Me permito presentarme. Mi nombre es Fernando, y soy el nieto favorito de mi abuela Elena. Bueno, de hecho, soy su único nieto. Estoy a cargo de ella desde que terminé la universidad y comencé a trabajar con mi propio bufete de abogados Nova Real, conformado por mí y dos colegas, que terminaron la carrera universitaria conmigo.

Estoy intentando recordar cualquier otro detalle de la experiencia de anoche, pero un sonido me sobresalta e interrumpe mis cavilaciones. Es mi celular, que está recibiendo una llamada, y en la pantalla veo que es mi mejor amigo, Matías. Desvío la llamada, estoy concentrado ahora mismo y no quiero hablar.

Retomaré el tema contando todo desde el principio. Ayer, 1 de diciembre, cumplí treinta y tres años. No suelo celebrar mis cumpleaños, ya que ese mismo día es el aniversario de la muerte de mis padres y mi orden del día consiste en visitarlos en el cementerio y ver nuestras fotos y videos juntos.

Sin embargo, el hecho de haber ganado un caso que representó una cuantiosa suma para el bufete ameritaba una celebración, para mí y para todo el equipo de trabajo. Quise dedicarle ese triunfo a la memoria de mis seres queridos.
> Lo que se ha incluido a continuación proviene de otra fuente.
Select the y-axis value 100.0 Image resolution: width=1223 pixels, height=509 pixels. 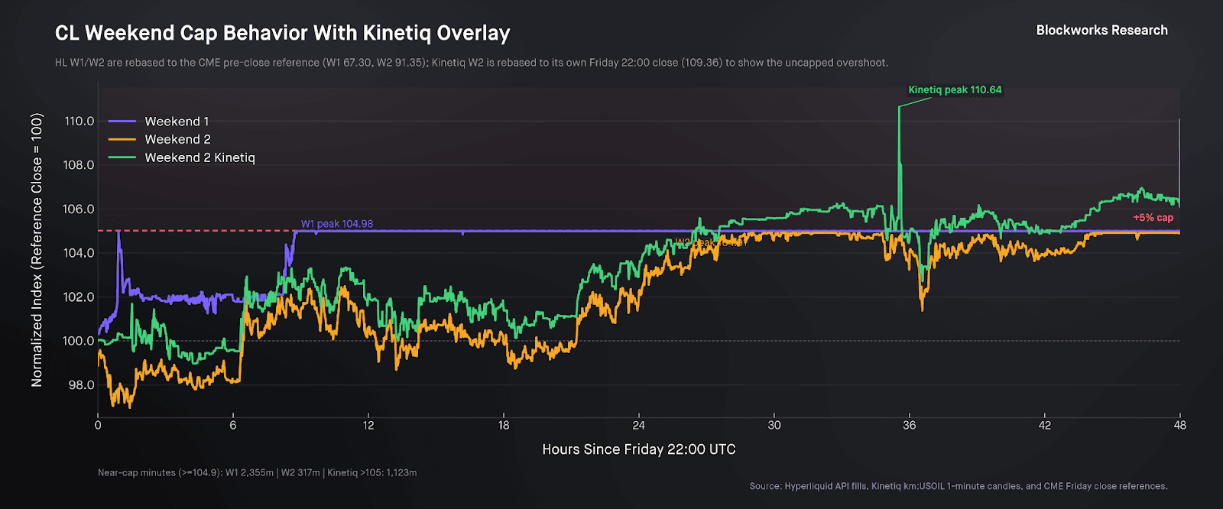pyautogui.click(x=79, y=341)
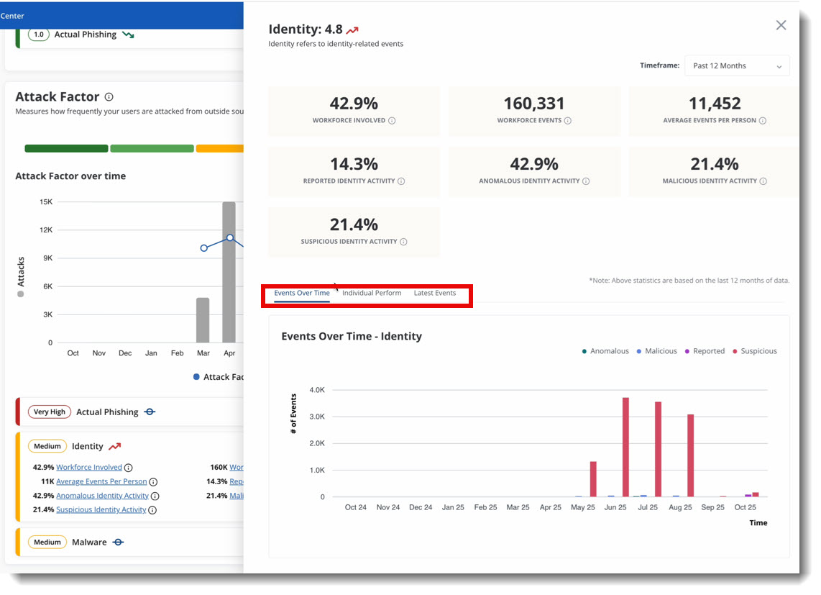Image resolution: width=821 pixels, height=595 pixels.
Task: Click info icon beside Average Events Per Person card
Action: coord(763,121)
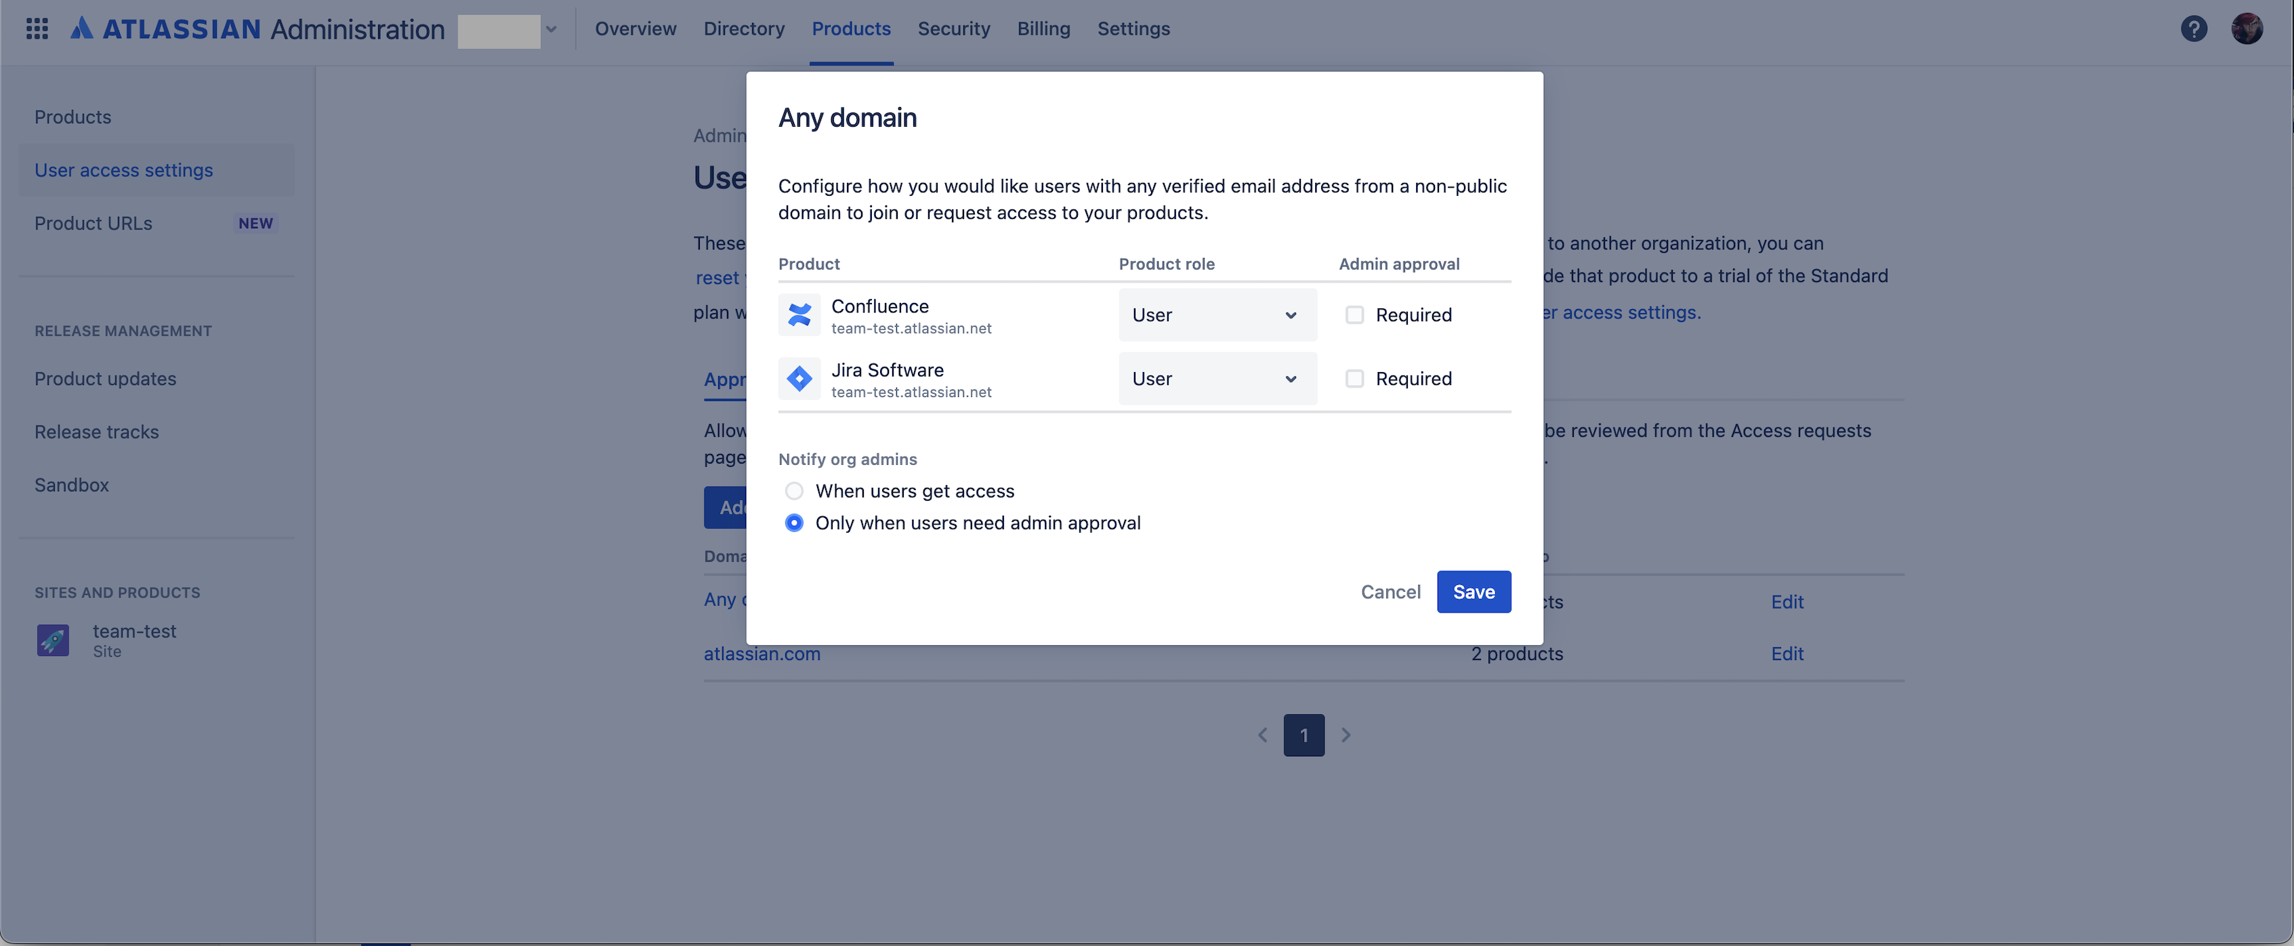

Casualmente, ayer cumplí la edad que tenían mis padres cuando murieron. Todo transcurría de manera normal, hasta que volví a paralizarme después de veintiún años de sueño tranquilo.

Luego de una cena con mi abuela, comenzó la noche de celebración con mis amigos y socios, que tuvo lugar en la amplia piscina que mandé a instalar en el patio trasero de la casa, hace un par de años. Había dispuesto un equipo de sonido sobre una mesa, con una playlist con las canciones más sonadas del momento, y al lado coloqué otra mesa, cargada de aperitivos.

Matías es el guitarrista de una banda de rock muy reconocida a nivel local, que tocó anoche junto a la piscina para agasajarnos. Antes de la presentación de la banda, el baterista me había presentado a Catalina, una amiga suya que acababa de llegar de viaje. Enseguida me sentí atraído por su armoniosa figura, envuelta en un bikini negro.